No âmbito da CVM, Figueiredo e Gordo foram multados em valores que, somados, ultrapassam os R$ 135 milhões. No caso do neto do ex-ditador brasileiro Paulo Figueirdo, foram duas multas: uma de R$ 54 milhões, pelos desvios de recursos através de contratos fictícios, e outra de R$ 27 milhões, pela sobrevalorização dos ativos. Já Ricardo Gordo foi multado em R$ 53 milhões por também se beneficiar da transferência indevida de riqueza ao vender suas cotas com base em laudos fraudulentos.

Eles também chegaram a ser denunciados pelo Ministério Público Federal (MPF) pelos crimes de corrupção ativa, gestão fraudulenta, desvio de recursos de instituição financeira e lavagem de dinheiro no bojo da Operação Circus Maximus. No entanto, o processo criminal contra Paulo Figueiredo foi trancado pela 3ª Turma do Tribunal Regional Federal da 1ª Região (TRF1) em março de 2022.
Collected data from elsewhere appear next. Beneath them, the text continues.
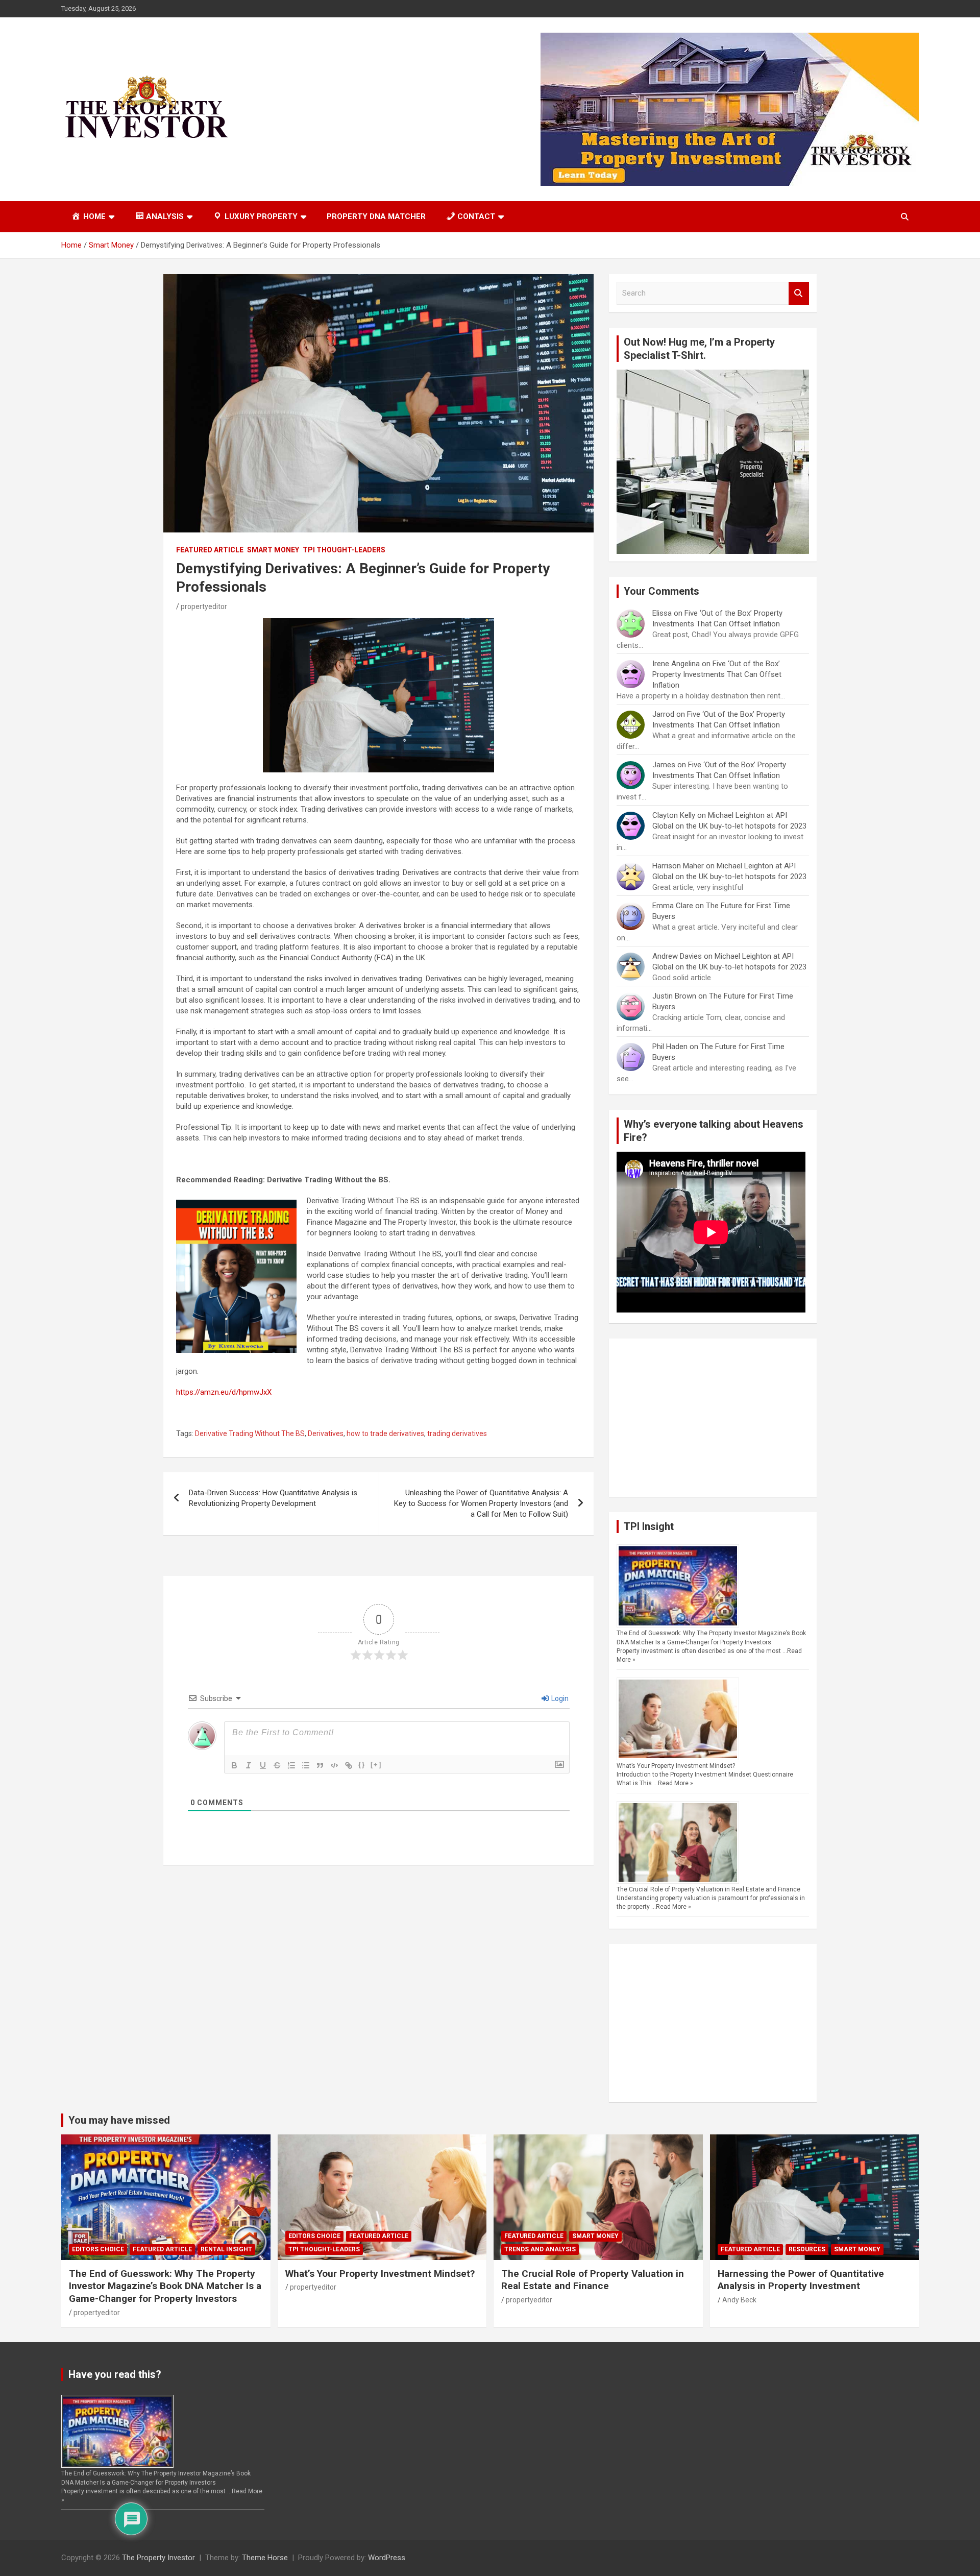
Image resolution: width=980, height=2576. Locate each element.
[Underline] (263, 1765)
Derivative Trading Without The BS (250, 1433)
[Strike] (277, 1765)
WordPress (386, 2557)
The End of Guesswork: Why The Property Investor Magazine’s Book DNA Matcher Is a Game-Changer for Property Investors (165, 2286)
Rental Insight (226, 2249)
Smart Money (273, 550)
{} (361, 1764)
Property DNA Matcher (376, 216)
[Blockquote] (320, 1765)
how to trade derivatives (385, 1433)
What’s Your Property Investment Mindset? (676, 1765)
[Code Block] (334, 1765)
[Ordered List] (291, 1765)
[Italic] (248, 1765)
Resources (807, 2249)
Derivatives (326, 1433)
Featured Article (209, 550)
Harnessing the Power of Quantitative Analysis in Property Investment (801, 2280)
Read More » (675, 1783)
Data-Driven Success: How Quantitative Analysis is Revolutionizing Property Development (273, 1498)
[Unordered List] (306, 1765)
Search (799, 293)
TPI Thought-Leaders (344, 550)
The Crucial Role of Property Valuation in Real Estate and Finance (708, 1889)
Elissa (662, 613)
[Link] (348, 1765)
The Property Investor (158, 2557)
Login (559, 1698)
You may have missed (119, 2120)
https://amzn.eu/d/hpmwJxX (224, 1392)
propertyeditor (204, 606)
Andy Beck (739, 2300)
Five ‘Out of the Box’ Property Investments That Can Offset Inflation (716, 674)
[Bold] (234, 1765)
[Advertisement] (713, 1417)
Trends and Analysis (540, 2249)
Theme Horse (265, 2557)
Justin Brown (674, 996)
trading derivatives (457, 1433)
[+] (376, 1764)
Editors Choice (98, 2249)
A decisão judicial baseou-se na atipicidade da conduta e na ausência de justa causa para a ação penal. O tribunal entendeu que a denúncia do MPF foi “inepta” por não descrever ações criminosas específicas praticadas por ele, tentando responsabilizá-lo apenas pelo cargo de CEO que ocupava. Além disso, a defesa bateu na tecla que Gordo, colaborador da Justiça no processo, afirmou em depoimento que Figueiredo não participava das negociações ou do pagamento de propinas.

Hotel nunca deu retorno e empresa faliu

O hotel foi inaugurado em 2016, com 75 dos 170 quartos planejados, e sem a marca de Trump, que foi retirada pelo grupo do empresário (que só depois viria a ser eleito presidente), após o operador considerar que o empreendimento estava inacabado e fora dos padrões de luxo prometidos. Em 2019, a LSH Barra entrou em processo que deveria ser de recuperação judicial.
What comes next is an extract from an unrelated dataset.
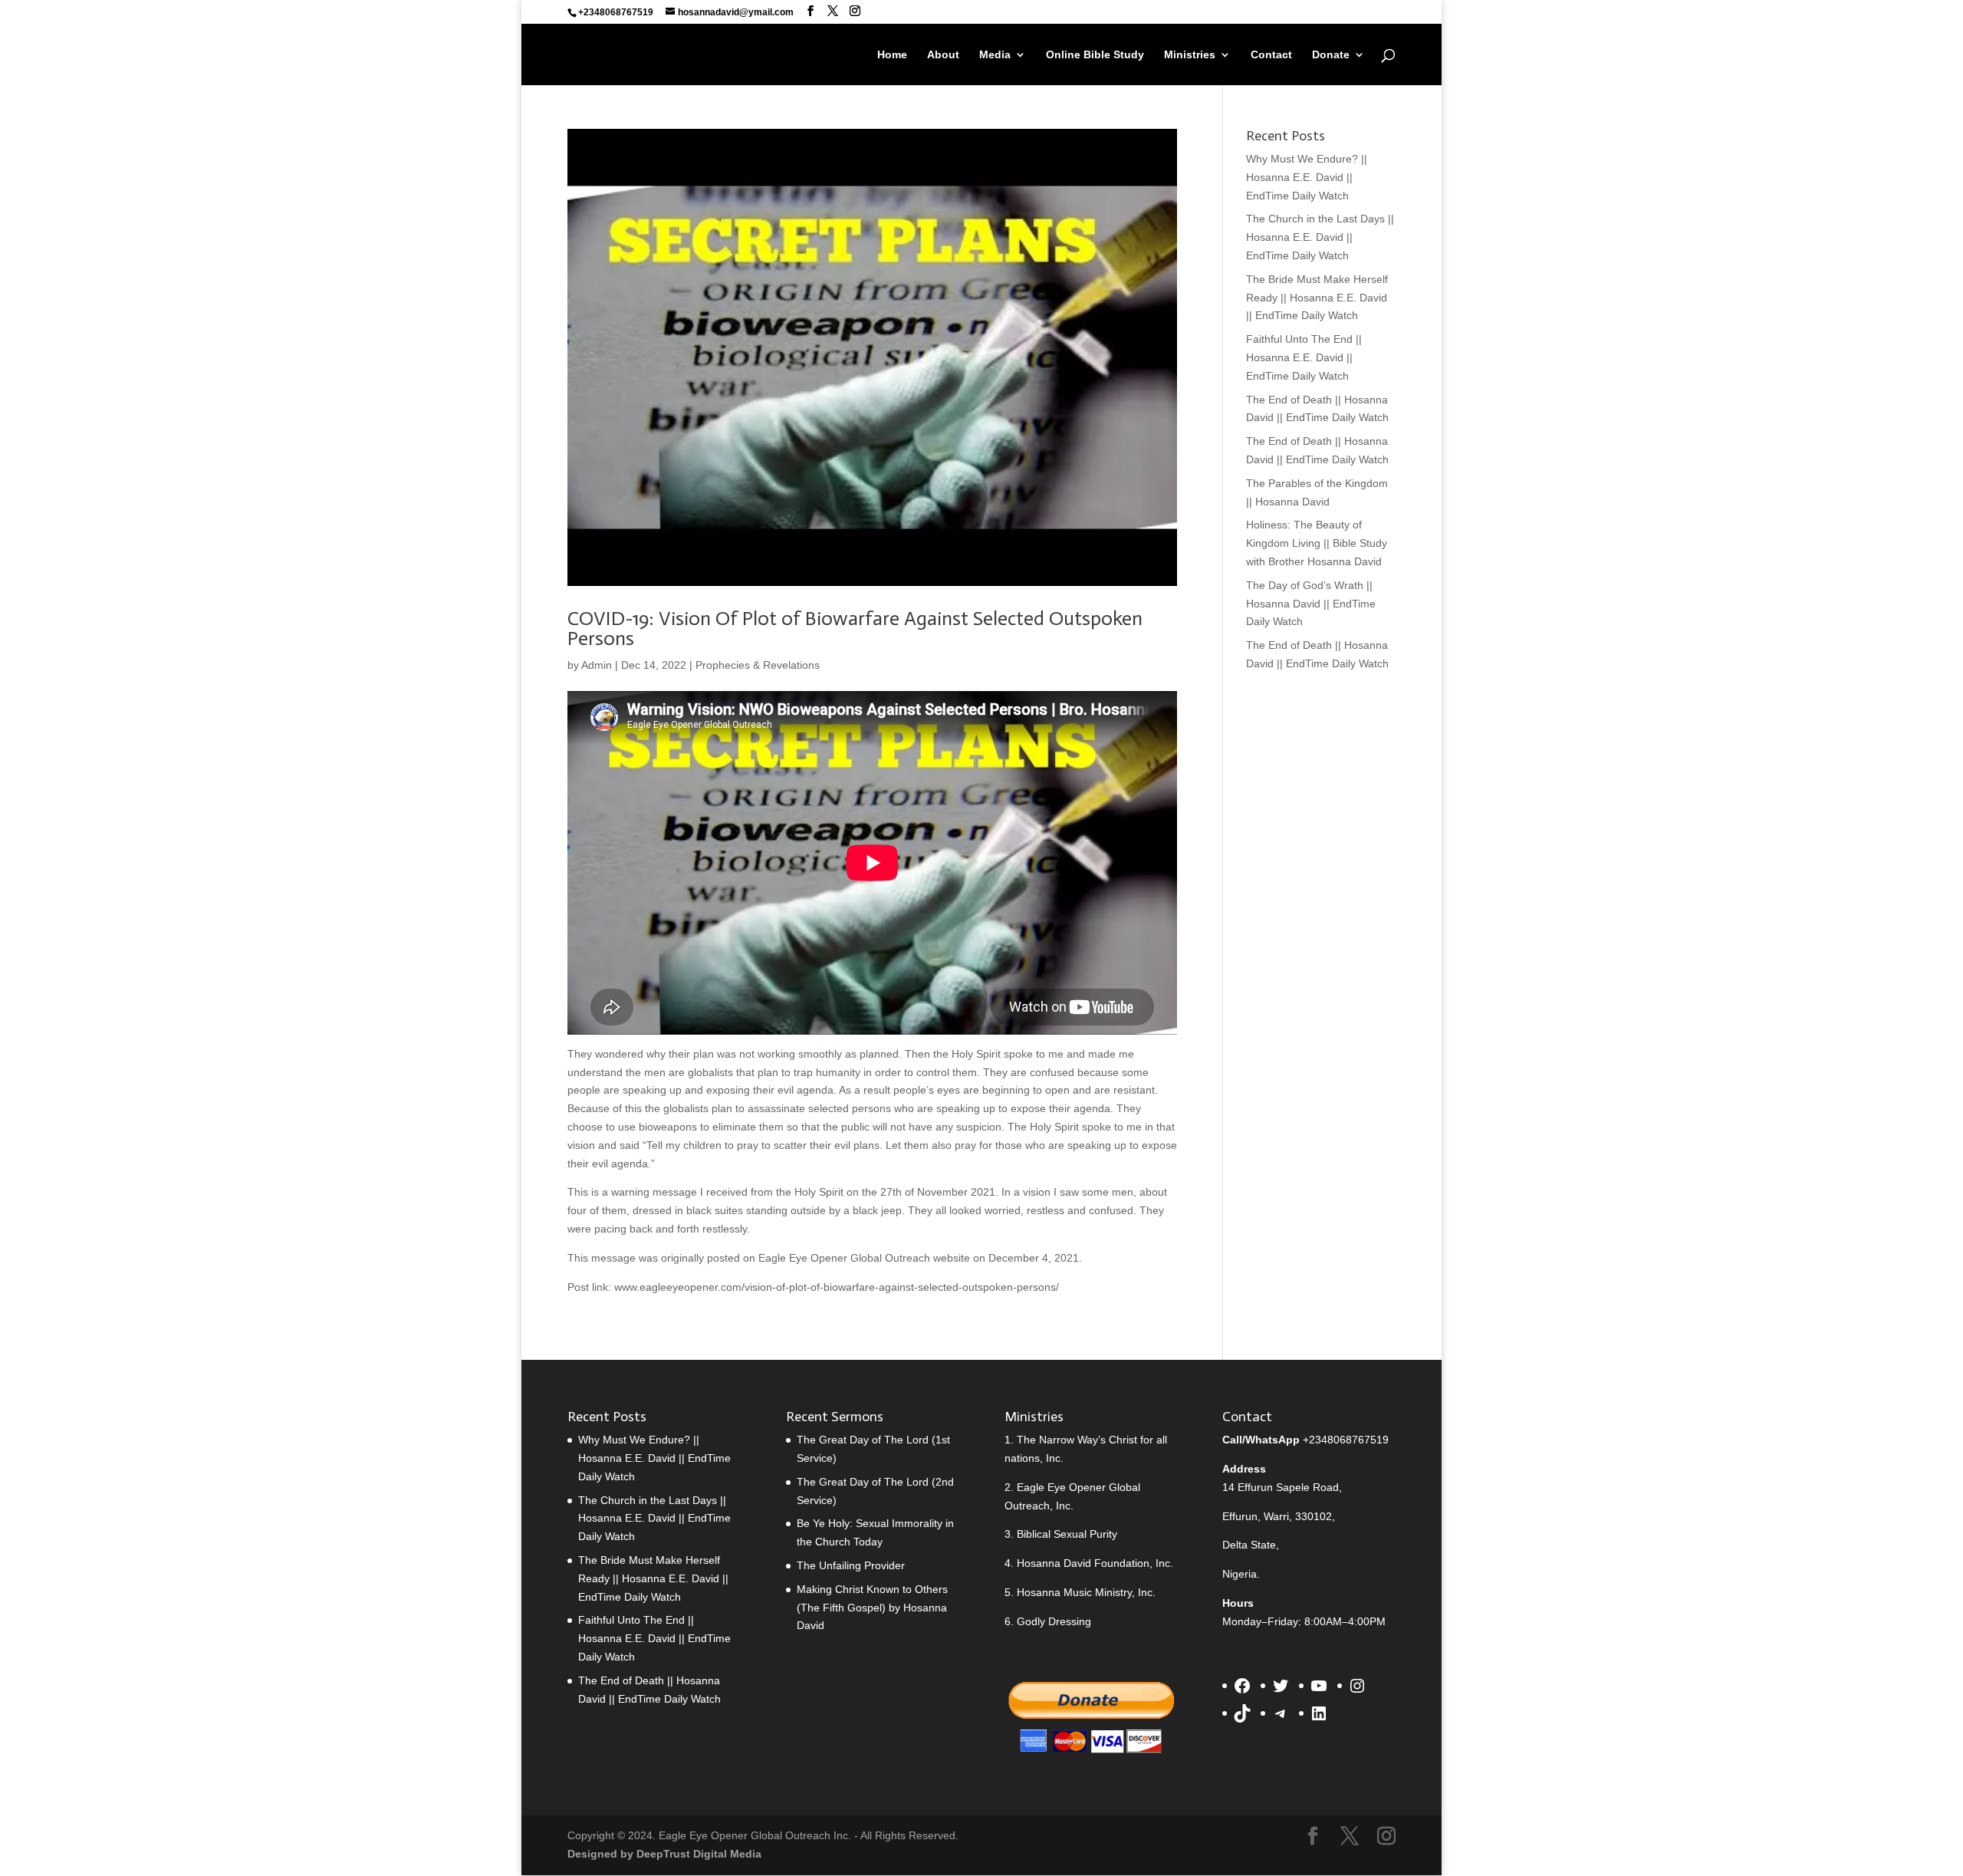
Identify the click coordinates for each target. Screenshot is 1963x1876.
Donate (1331, 55)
No ano passado, a assembleia de credores chegou a aprovar o plano de recuperação, graças ao voto favorável de Figueiredo, que se qualificou a partir de uma dívida trabalhista. Outros credores relevantes, contudo, conseguiram na Justiça impugnar o voto do ex-CEO, citando que ele havia sido condenado na CVM por lesar a empresa que agora tentava salvar. Sem o voto de Figueiredo, a classe trabalhista rejeitou o plano, que por isso foi rejeitado.

A LSH Barra ainda conseguiu uma liminar para suspender os efeitos da quebra, mas sem o plano de recuperação, o Fundo Polo, que financiou o hotel, conseguiu tomar a propriedade do imóvel, que havia sido dado como garantia pelas dívidas. Sem o prédio, o Ministério Público reconheceu que a empresa não tinha mais como se reerguer e, na semana passada, a Justiça do Rio de Janeiro decretou a falência definitiva da LSH.

Falida e sem patrimônio, a empresa naturalmente não tem como distribuir qualquer tipo de ativo para os sócios do empreendimento, que são os acionistas do fundo FIP LSH, basicamente institutos de previdência. Isso significa que esses RPPS, que já haviam sido lesados no momento da compra das cotas, adquiridas por valores artificialmente inflados, acabaram com papéis de uma empresa falida e sem o imóvel que deveria lastrear o investimento.